Não fosse a construção das ilhas, a área onde elas estão ficariam completamente inundada por
ao menos seis meses do ano pela dinâmica de secas e cheias da várzea. Espécies encontradas
abundantemente nos locais de terra firme e cultivada pelas populações tradicionais da
Amazônia, como o açaí, não prosperariam nessa região. Os ribeirinhos atuais relatam a
existência de antigos currais de quelônios5 na região. As “cavadas”, áreas de onde foi retirada a

5
Tartarugas
terra para formar a ilha, podem ter sido utilizadas com este propósito. Seria um modo de
garantir fonte de proteína animal nas chamadas entressafras, quando o alimento é escasso.

Em varreduras de superfície das ilhas também foram encontrados vestígios do chamado ‘pão de
índio’, material orgânico que indica técnica tradicional de armazenamento de alimentos de
origem vegetal. Além disso, as localizações dos aterrados não eram escolhidas ao acaso. “Os
aterrados estão posicionados em bocas de paranás e lagos com uma quantidade enorme de
recursos pesqueiros. Tem muito peixe, quelônios, jacarés, é uma fauna muito rica. Então é uma
localização estratégica”, diz o pesquisador. Márcio afirma que os dados são importantes para
entender como os indígenas moldavam a paisagem, manejavam os recursos naturais e
desenvolviam estratégias de sobrevivência adequadas ao ambiente em que viviam.

Arqueologia e tradição oral

“É importante ressaltar que as pessoas já conheciam, mas isso era ignorado ou desconhecido
pela comunidade científica”, diz Márcio que, antes de mais nada, conversa com moradores da
região onde busca fragmentos e indícios de ocupações milenares. “A arqueologia precisa se
voltar para quem mora nessas áreas porque essas pessoas são as conhecedoras e tem uma
tradição oral que a gente consegue rastrear até há quatro, cinco gerações”, complementa.

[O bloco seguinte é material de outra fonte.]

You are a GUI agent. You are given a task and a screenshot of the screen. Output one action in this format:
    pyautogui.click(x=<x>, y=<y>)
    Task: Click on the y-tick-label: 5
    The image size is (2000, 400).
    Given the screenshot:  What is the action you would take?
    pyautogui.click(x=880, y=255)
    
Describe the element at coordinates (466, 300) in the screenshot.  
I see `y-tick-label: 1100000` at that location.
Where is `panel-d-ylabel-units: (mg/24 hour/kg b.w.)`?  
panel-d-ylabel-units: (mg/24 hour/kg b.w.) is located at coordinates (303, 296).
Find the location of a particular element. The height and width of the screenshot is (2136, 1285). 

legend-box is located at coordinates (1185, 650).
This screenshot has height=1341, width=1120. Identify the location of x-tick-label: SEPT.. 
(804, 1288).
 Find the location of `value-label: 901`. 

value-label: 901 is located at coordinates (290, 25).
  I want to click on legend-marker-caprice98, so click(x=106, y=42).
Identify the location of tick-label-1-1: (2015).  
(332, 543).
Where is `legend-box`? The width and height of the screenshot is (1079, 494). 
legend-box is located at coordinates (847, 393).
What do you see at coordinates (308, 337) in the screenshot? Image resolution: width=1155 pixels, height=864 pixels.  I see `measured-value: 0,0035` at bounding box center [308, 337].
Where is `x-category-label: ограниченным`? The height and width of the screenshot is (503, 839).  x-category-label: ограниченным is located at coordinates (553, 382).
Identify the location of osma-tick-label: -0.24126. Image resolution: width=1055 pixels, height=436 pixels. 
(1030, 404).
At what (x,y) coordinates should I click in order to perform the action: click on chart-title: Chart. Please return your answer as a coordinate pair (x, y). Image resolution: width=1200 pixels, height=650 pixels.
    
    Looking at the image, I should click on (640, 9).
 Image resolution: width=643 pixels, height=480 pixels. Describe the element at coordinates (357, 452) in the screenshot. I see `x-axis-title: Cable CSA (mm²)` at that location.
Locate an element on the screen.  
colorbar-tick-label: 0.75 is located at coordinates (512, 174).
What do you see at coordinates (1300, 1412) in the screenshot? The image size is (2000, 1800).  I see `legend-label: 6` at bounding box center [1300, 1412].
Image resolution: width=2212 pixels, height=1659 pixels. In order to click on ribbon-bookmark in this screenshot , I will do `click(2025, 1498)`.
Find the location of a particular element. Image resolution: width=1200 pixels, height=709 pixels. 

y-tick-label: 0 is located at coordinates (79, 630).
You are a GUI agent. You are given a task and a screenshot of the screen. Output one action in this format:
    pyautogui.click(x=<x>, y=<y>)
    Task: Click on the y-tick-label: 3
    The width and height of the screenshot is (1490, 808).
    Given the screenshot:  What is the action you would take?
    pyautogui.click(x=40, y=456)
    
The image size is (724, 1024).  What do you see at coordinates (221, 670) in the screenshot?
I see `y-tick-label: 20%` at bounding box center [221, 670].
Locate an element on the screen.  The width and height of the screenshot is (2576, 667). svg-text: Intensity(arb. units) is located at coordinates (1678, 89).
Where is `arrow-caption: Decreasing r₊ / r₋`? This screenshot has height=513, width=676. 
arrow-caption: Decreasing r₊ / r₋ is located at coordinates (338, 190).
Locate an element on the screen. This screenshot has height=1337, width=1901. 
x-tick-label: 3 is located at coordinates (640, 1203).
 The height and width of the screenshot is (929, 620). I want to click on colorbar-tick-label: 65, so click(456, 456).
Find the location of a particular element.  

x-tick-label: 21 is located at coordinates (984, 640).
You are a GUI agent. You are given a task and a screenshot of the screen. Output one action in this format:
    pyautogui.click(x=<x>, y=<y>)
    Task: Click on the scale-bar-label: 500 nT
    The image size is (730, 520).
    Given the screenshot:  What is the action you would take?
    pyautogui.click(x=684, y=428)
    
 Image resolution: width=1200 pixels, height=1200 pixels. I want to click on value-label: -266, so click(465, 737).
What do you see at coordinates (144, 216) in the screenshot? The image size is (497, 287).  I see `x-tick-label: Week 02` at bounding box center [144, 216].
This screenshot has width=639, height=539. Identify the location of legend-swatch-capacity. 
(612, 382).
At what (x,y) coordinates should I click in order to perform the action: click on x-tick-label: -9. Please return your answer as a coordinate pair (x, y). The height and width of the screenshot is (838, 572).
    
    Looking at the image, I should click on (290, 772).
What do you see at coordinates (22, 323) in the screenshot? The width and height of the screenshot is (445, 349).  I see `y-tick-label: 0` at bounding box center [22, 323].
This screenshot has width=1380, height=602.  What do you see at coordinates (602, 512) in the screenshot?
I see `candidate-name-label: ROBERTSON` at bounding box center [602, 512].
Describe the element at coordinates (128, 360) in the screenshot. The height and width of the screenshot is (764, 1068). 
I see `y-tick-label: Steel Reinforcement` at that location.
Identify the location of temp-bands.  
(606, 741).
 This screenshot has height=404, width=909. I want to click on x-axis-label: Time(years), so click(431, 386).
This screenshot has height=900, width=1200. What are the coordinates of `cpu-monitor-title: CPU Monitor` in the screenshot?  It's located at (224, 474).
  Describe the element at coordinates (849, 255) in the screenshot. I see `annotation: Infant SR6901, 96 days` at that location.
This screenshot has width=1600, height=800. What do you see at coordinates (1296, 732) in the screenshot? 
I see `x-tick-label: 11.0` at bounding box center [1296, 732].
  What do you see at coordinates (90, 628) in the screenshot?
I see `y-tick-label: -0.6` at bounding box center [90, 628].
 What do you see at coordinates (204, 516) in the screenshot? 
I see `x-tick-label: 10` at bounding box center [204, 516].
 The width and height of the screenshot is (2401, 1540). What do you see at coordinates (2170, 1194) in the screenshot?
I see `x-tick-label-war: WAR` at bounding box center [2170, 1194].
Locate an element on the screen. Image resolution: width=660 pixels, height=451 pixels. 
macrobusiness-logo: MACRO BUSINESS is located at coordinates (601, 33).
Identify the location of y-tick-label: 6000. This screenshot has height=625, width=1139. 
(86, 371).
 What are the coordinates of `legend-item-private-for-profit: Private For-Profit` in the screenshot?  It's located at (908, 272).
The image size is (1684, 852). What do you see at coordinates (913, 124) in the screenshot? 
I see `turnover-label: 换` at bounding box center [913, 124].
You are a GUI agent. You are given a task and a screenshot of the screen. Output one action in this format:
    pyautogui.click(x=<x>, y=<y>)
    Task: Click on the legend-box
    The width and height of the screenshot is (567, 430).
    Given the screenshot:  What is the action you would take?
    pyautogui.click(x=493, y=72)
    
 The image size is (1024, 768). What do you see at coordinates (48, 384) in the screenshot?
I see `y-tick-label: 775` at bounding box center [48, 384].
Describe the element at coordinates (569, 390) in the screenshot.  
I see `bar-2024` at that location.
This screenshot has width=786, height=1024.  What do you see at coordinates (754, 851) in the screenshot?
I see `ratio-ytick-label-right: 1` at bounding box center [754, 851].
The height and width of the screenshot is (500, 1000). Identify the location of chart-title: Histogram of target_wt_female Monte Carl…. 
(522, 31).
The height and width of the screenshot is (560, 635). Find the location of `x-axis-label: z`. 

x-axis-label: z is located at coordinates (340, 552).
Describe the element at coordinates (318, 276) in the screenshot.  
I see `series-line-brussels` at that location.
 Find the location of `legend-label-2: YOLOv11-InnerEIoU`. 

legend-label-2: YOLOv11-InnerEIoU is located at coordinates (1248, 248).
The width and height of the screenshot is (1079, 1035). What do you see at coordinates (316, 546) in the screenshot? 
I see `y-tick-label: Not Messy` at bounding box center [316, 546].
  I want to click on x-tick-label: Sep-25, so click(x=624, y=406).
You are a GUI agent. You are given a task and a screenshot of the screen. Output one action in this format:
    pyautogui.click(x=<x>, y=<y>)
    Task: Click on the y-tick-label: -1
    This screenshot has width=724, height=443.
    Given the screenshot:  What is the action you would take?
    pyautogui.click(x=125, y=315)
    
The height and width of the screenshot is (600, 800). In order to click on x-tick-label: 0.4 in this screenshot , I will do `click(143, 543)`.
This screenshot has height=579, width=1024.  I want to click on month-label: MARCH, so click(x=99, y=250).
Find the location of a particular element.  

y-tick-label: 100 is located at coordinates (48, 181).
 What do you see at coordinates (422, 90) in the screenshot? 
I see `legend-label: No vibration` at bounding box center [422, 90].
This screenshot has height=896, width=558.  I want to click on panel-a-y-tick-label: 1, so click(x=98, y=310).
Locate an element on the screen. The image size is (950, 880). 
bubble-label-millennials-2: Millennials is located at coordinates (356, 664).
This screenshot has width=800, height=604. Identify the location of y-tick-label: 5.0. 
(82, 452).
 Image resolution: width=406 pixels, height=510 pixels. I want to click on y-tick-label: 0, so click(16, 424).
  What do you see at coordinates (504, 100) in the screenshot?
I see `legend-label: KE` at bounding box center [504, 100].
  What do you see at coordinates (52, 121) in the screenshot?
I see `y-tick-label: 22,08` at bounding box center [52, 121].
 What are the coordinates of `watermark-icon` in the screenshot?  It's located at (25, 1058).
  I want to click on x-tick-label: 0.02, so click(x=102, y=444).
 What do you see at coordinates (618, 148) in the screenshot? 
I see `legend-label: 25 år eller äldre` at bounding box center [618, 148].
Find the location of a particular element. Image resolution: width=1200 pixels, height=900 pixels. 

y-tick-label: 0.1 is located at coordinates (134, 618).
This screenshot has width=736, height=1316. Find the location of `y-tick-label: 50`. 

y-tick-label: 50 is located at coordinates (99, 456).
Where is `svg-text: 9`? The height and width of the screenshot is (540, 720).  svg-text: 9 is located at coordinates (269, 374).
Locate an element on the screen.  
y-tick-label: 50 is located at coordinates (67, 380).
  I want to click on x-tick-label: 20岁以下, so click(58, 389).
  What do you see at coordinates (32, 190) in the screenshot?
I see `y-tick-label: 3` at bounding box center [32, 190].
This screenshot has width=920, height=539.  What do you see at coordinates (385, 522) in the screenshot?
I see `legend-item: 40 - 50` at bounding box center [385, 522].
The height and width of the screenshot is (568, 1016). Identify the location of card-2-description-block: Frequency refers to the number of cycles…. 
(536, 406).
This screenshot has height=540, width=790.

Os pesquisadores do Grupo de Pesquisa em Arqueologia e Gestão do Patrimônio Cultural da


Amazônia do Instituto Mamirauá ainda devem voltar ao conjunto de ilhas para dar continuidade
às pesquisas, ampliando o levantamento e o mapeamento das ilhas artificiais.

O custo, entretanto, é alto, e os pesquisadores carecem de recursos para as expedições


científicas até as ilhas, que têm grande relevância para a compreensão da história da
Amazônia. “É como se fossem pirâmides, mas construções de terra, não por isso menos
importante. São também complexas e indicam um padrão de ocupação humana amplamente
distribuída nas regiões do médio-alto disperso.”